Нельзя сказать, чтобы Менцель был неизвестен французской публике, не особенно жалующей немецкую живопись. В 1885 году Франсуа Гийом Дюма, издатель каталогов Салона и владелец Галереи современной живописи, организовал первую и последнюю парижскую ретроспективу Менцеля. Такой чести в Париже удостаивались немногие иностранные художники. Если учесть, что выставка проходила всего через пятнадцать лет после франко-прусской войны, то большая ретроспектива Менцеля приобретает характер обдуманного культурного жеста. Какими бы острыми ни были противоречия Германии и Франции в большой политике, культура должна сохранять свой нейтралитет.
В здании, носившем громкое название "Павильон города Парижа", а на самом деле представлявшем собой, как пишут современники, "простой барак, сколоченный из досок", была выставлена живопись самого знаменитого современного художника Берлина. В этом отчетливо выразился дух счастливой Европы в счастливое время, получившее название Belle Epoque. В тот самый безопасный период европейской истории и задолго до всякого Шенгена можно было беспрепятственно проехать от Лиссабона до Петербурга и от Неаполя до Стокгольма. Так Европа пыталась создать иллюзию своего культурного единства, выразившуюся в огромных всемирных выставках, в первую очередь в Париже.
Парижская экспозиция Менцеля не прошла бесследно для французских художников.

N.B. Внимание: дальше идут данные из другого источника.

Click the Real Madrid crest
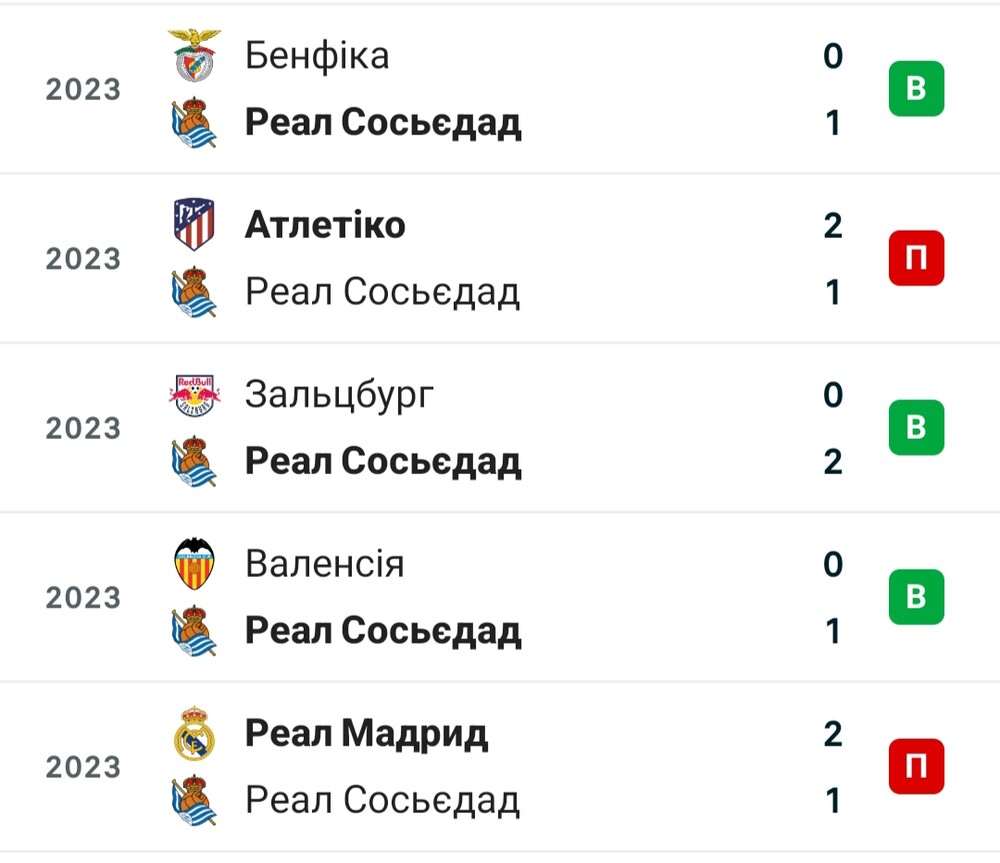 pyautogui.click(x=195, y=734)
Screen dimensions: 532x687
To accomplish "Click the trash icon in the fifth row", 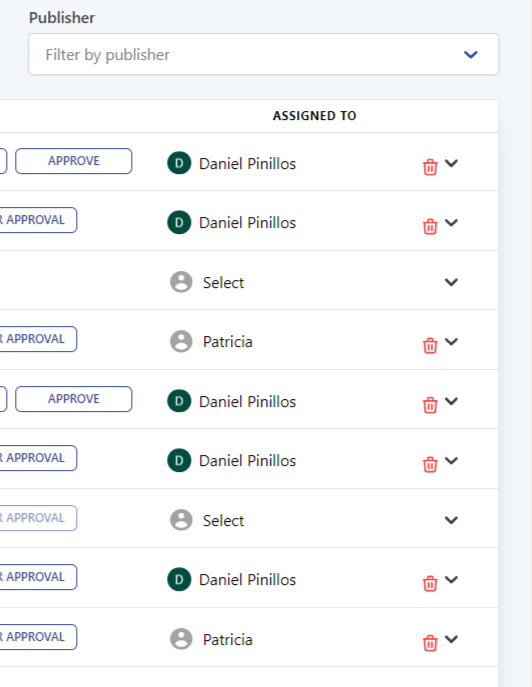I will [x=430, y=405].
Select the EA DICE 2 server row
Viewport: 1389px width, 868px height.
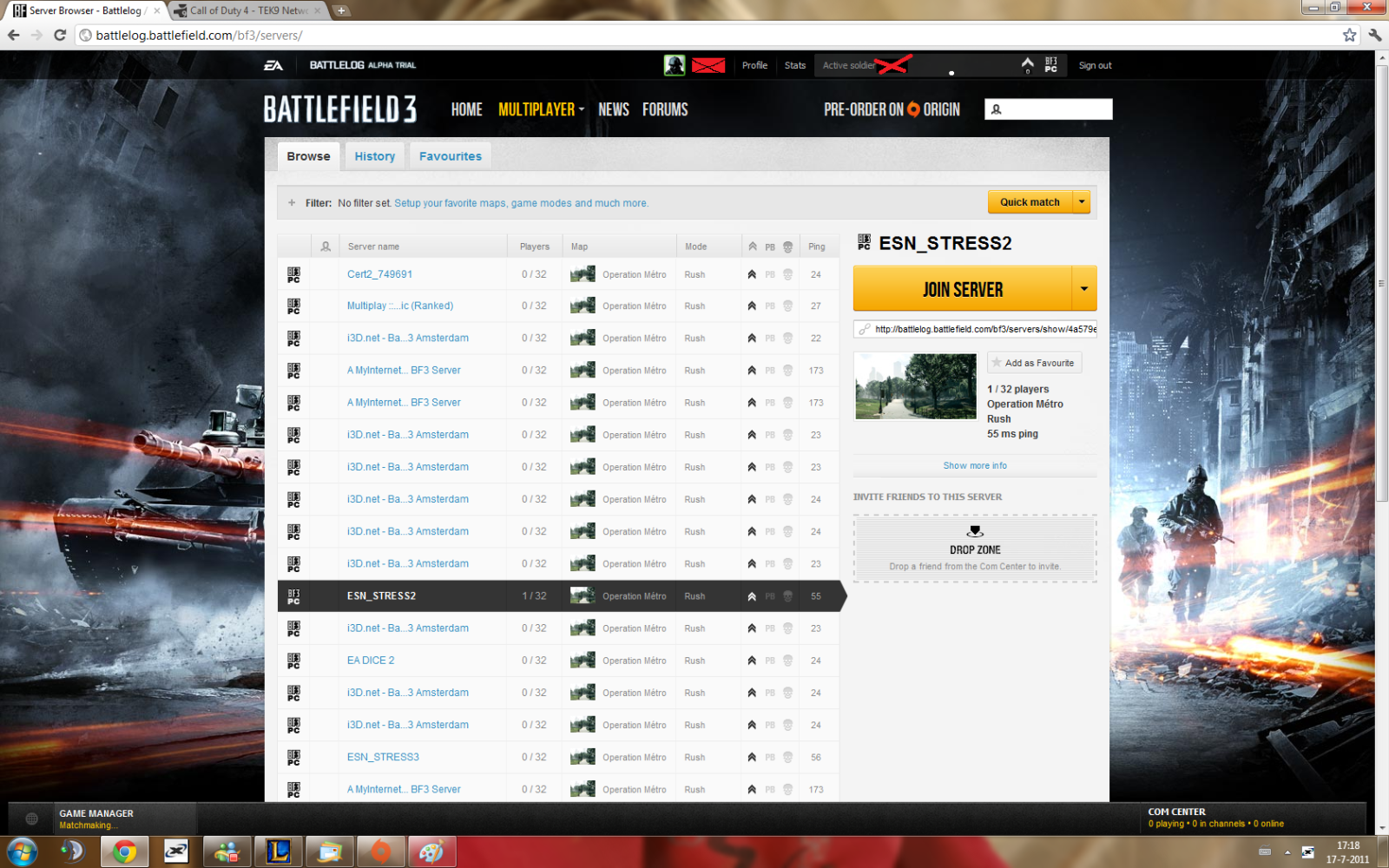click(371, 661)
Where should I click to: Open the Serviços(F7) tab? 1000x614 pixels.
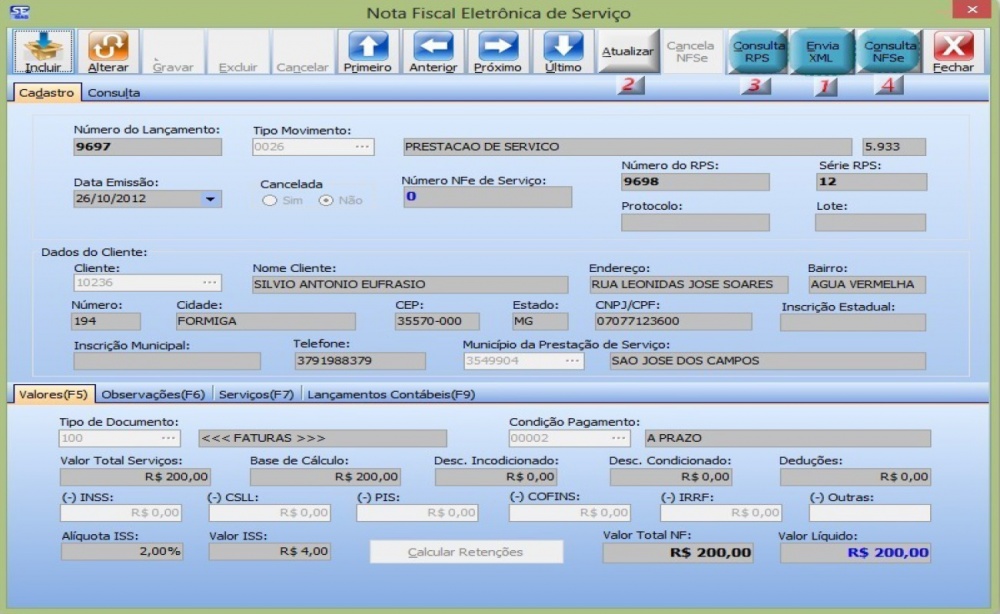click(255, 396)
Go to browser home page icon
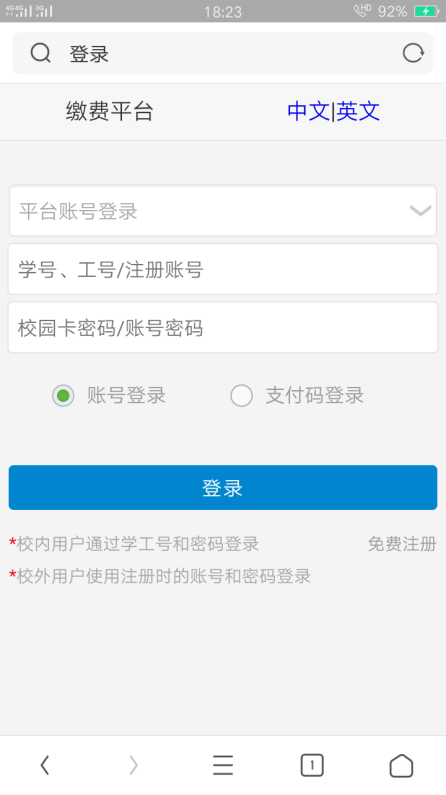Viewport: 446px width, 795px height. (401, 765)
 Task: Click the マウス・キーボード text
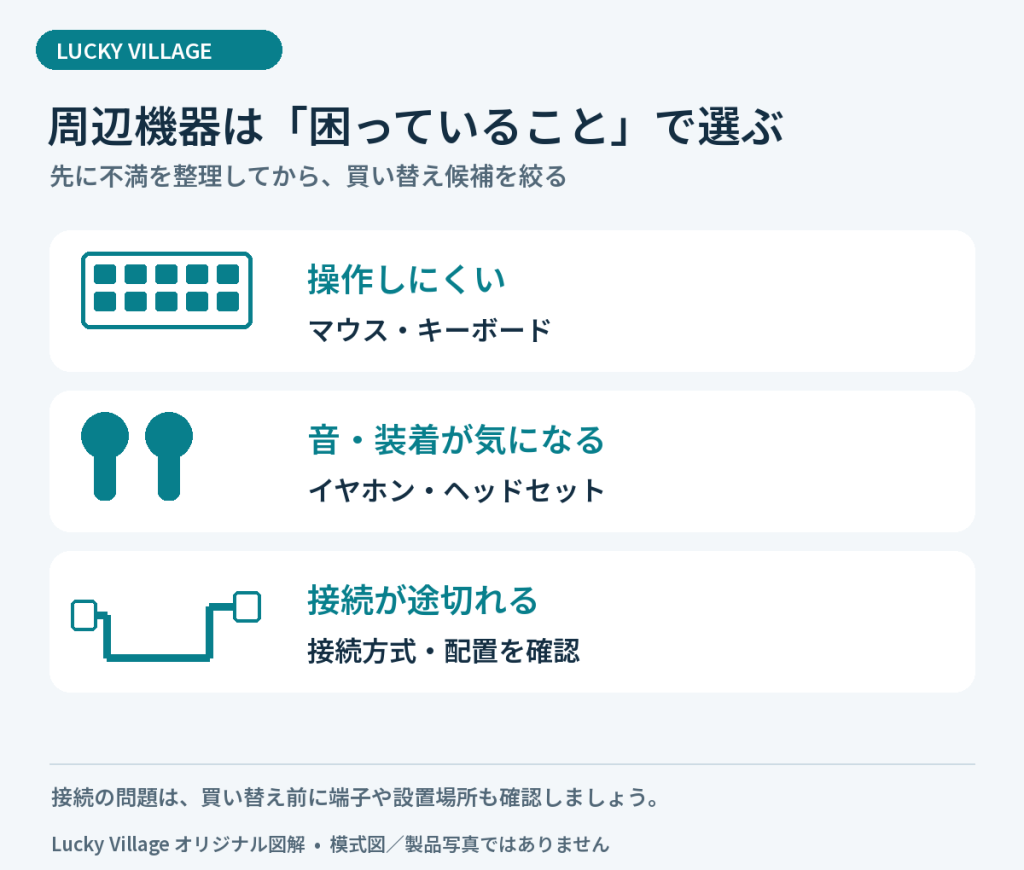click(430, 330)
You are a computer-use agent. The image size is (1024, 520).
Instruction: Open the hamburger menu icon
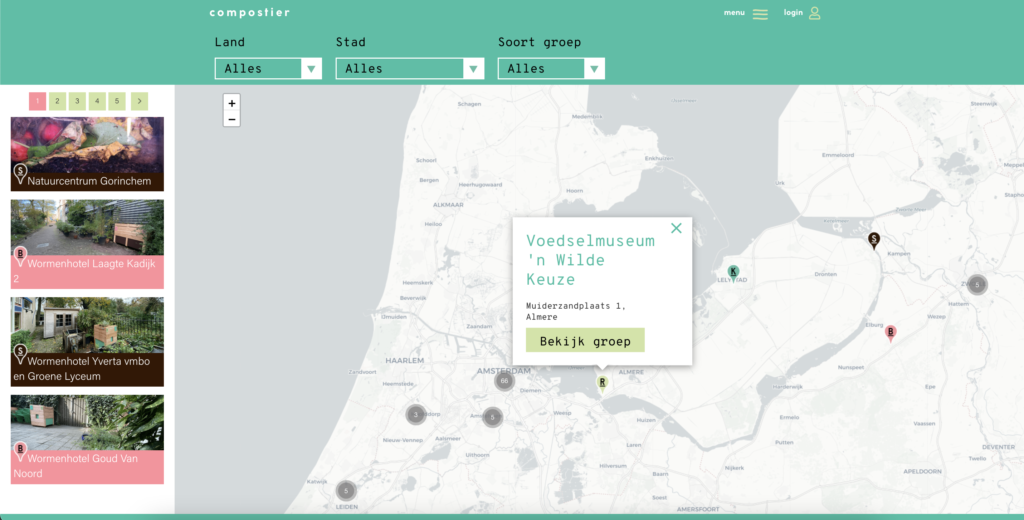coord(760,14)
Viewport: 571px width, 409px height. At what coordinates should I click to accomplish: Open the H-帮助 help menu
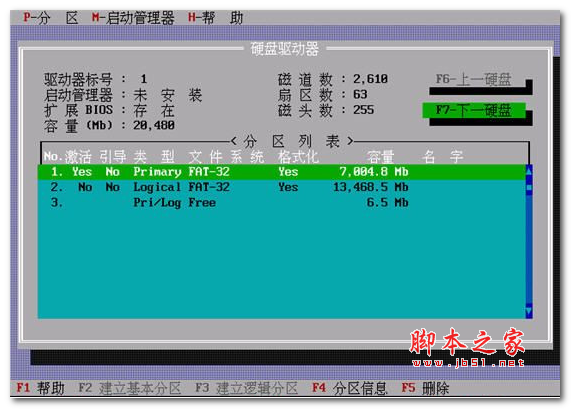[216, 18]
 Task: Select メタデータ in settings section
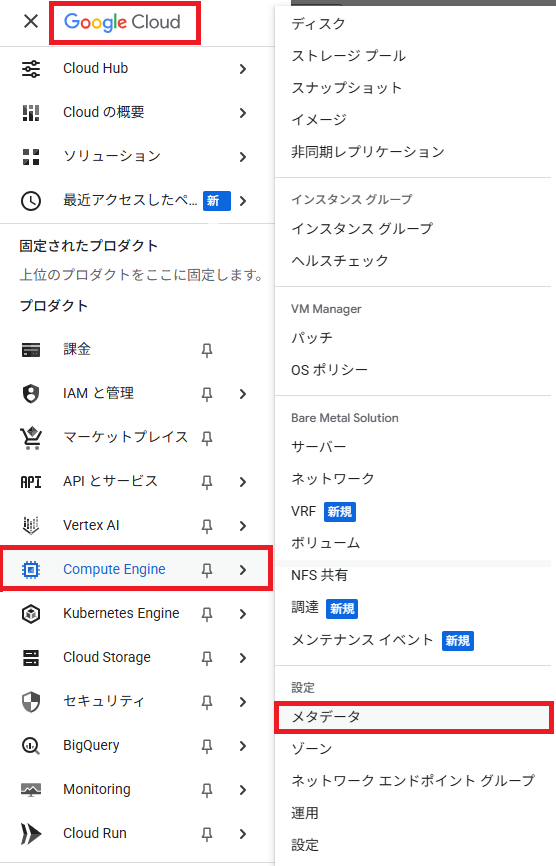click(x=414, y=717)
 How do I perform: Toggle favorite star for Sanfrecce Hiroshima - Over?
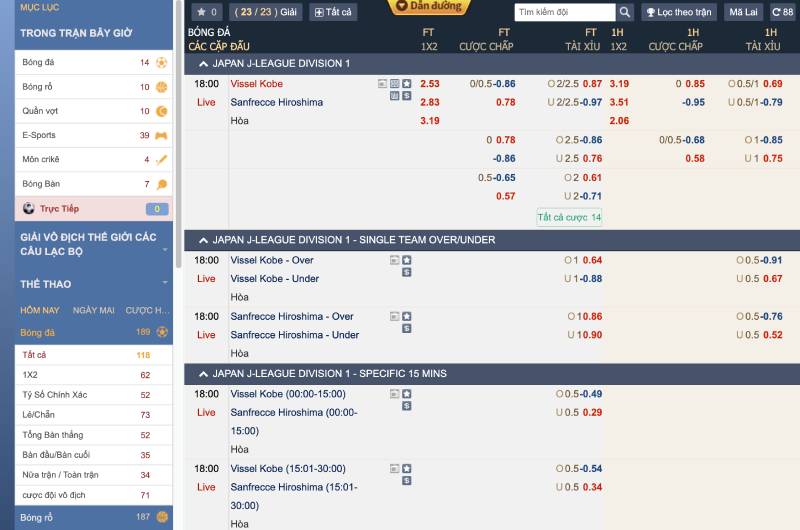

Одним из самых значительных фактов, доказывающих интерес французов к творчеству берлинского живописца, является копия Дега, сделанная с огромной и знаменитой картины Менцеля "Ужин во время бала". Характерно, что на выставке в Музее д`Орсе рядом с этим полотном из Национальной галереи в Берлине висит небольшая копия Дега, единственное произведение, не принадлежащее Менцелю, допущенное на экспозицию.
Несмотря на то что Дега сделал копию с Менцеля, а не наоборот, почти каждый автор, пишущий о сегодняшней выставке, считает своим долгом назвать берлинского художника "немецким Дега", делая комплимент, от которого Менцель может в гробу перевернуться. В этом сравнении выразилась блистательная самоуверенность французской нации, снисходительно похлопывающей все другие народы по плечу и привыкшей образованность иностранцев оценивать по степени свободы владения их родным языком. Как мило, господин Менцель, оказывается, говорит по-французски — при желании и некотором напряжении он даже может объясниться на языке Дега.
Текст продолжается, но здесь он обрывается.